We have worked with ecologists, landscape specialists and landowners to identify these important sites in the Proposed District Plan.
If a property is part of a landscape or significant natural area it may affect what sort of activities and land uses can take place.
We have worked with the community to create a planning framework that allows for people to be able to undertake reasonable maintenance and improvement on their property, while preserving important values.
The loss of indigenous vegetation in Porirua is typical of that seen throughout the country. Porirua was once dominated by kohekohe-tawa forest, with areas of flax and salt marsh. Extensive clearance of this vegetation in the mid and late 1800s for timber and farming, and more recently for expanding urban settlements, has left the city with only scattered remnants of this former cover.

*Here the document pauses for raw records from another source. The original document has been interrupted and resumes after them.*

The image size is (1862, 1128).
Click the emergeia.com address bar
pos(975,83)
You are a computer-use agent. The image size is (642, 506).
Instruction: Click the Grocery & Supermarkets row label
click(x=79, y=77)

There has been a history of engagement relating to significant natural areas which dates back to 2001. In 2012, engagement on significant urban vegetation was undertaken.
Since then, Greater Wellington Regional Council has set criteria through the 2013 Regional Policy Statement that we must follow to identify these areas and the species within them. This includes factors such as whether rare or threatened species are present, or whether the areas enhance connectivity between ecosystems for example.
Wildlands Ecological Consultants undertook a reassessment of sites identified in earlier studies from November 2017 to January 2018. From this there have been 222 potential significant natural areas identified in Porirua and letters have been sent to directly affected landowners.
We conducted a large number of site visits around Porirua between June and December 2019 with our ecologists at the request of landowners. This was important to ensure that the mapping and assessment of these areas is as up to date and accurate as possible. Changes to some of the mapping have been made based on these site visits. You can view identified significant natural areas in our Proposed District Plan.
For more detailed information on this topic, please view the significant natural areas FAQ webpage or the Wildlands (2018) Methodology for the Assessment of Ecological Site Significance in Porirua City
Outstanding natural features are landforms that are defined as exceptional or out of the ordinary. They have a range of qualities that make a place visually appealing, including physical features such as indigenous vegetation, natural watercourses and natural landforms, as well as historic associations with a place.
Special amenity landscapes are highly valued landscapes in areas modified by human activity.
Isthmus were engaged to undertake a review of all of Porirua's landscapes and produced this report: Isthmus (2020) Porirua Landscape Evaluation.
For more detailed information on this topic, please view the landscapes FAQ webpage.
Porirua has a number of notable trees, valued for the historic heritage, ecological and visual values they provide.
There is a standard methodology for evaluating these trees known as STEM or Standard Tree Evaluation Method.
We engaged an arborist to evaluate all council and community nominated trees to see whether they warrant protection in the District Plan. You can view identified notable trees on our Proposed District Plan.